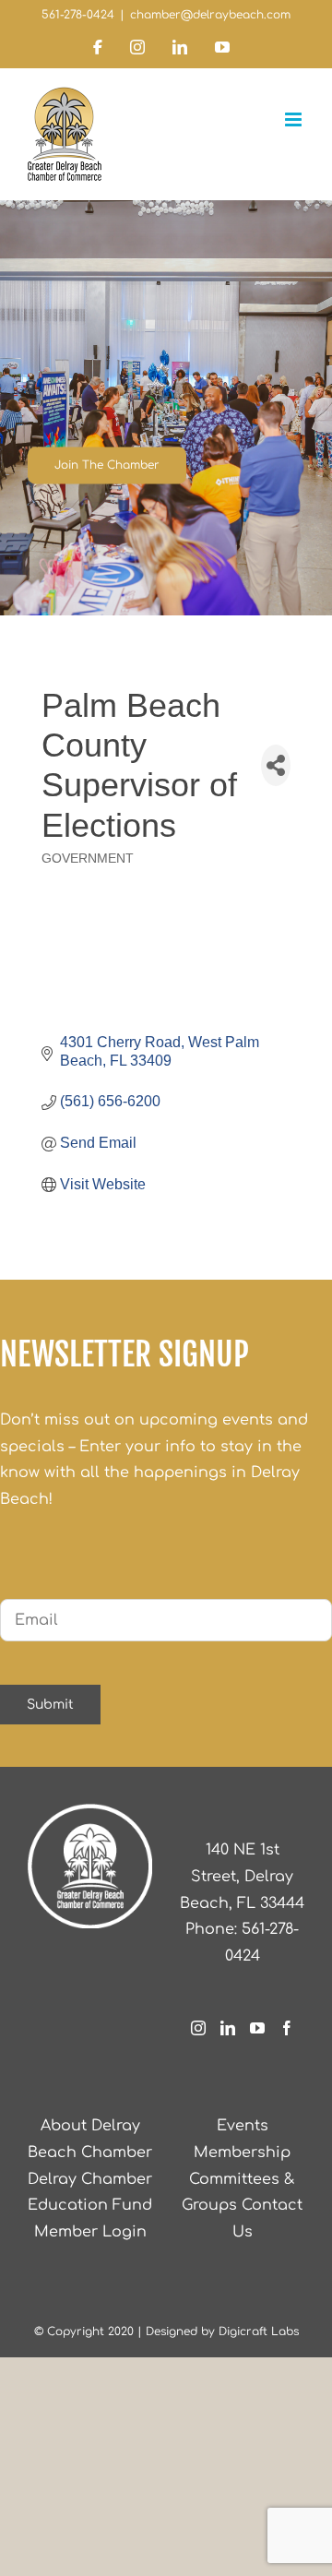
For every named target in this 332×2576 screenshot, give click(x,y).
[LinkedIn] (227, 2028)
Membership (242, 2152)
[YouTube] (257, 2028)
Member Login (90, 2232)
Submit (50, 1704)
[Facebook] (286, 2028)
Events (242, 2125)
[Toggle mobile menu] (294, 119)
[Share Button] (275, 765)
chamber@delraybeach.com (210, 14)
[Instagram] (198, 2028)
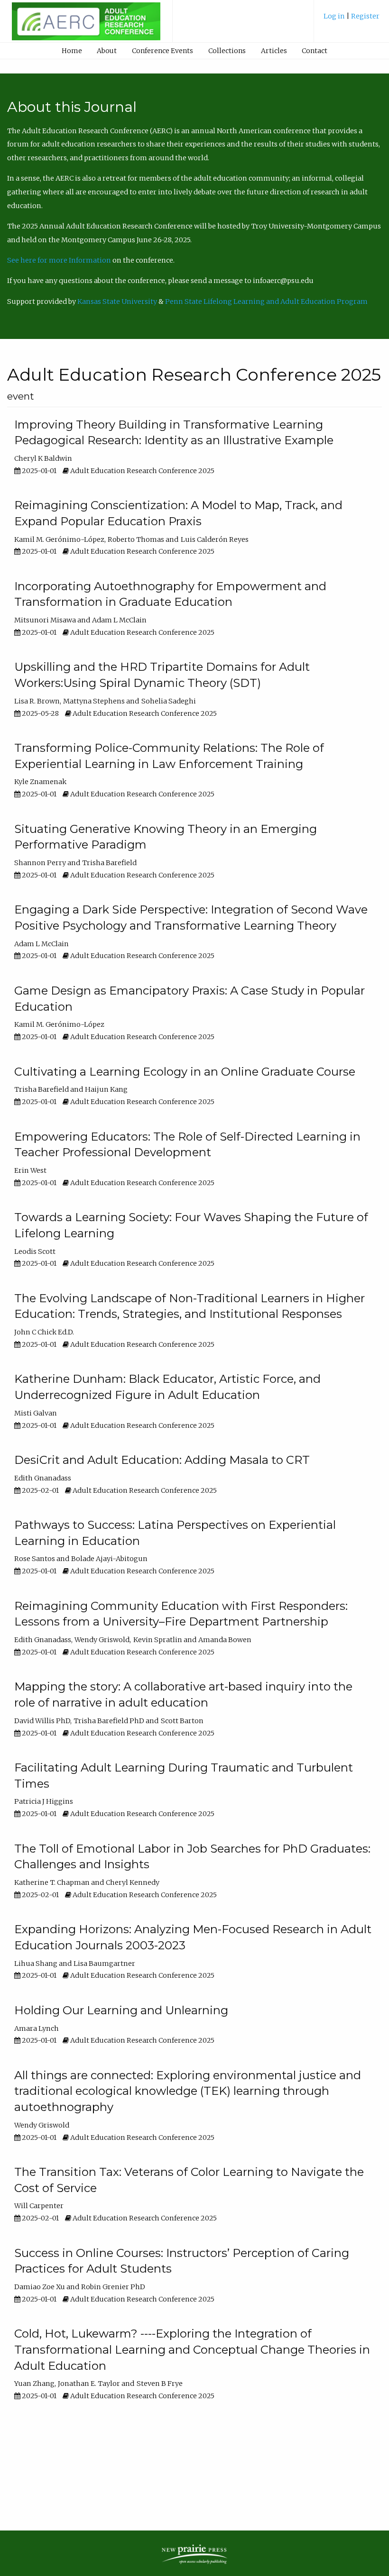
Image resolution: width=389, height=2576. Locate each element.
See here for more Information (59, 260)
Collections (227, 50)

• • • •

Try it:
All that is required is the lines from the line containing "[Facebook] (286, 2028)" through the end of the records above, copied exactly, and none of the pictures.

Your response:
[Facebook] (286, 2028)
Events (242, 2125)
[Toggle mobile menu] (294, 119)
[Share Button] (275, 765)
chamber@delraybeach.com (210, 14)
[Instagram] (198, 2028)
Image resolution: width=389, height=2576. Locate each element.
See here for more Information (59, 260)
Collections (227, 50)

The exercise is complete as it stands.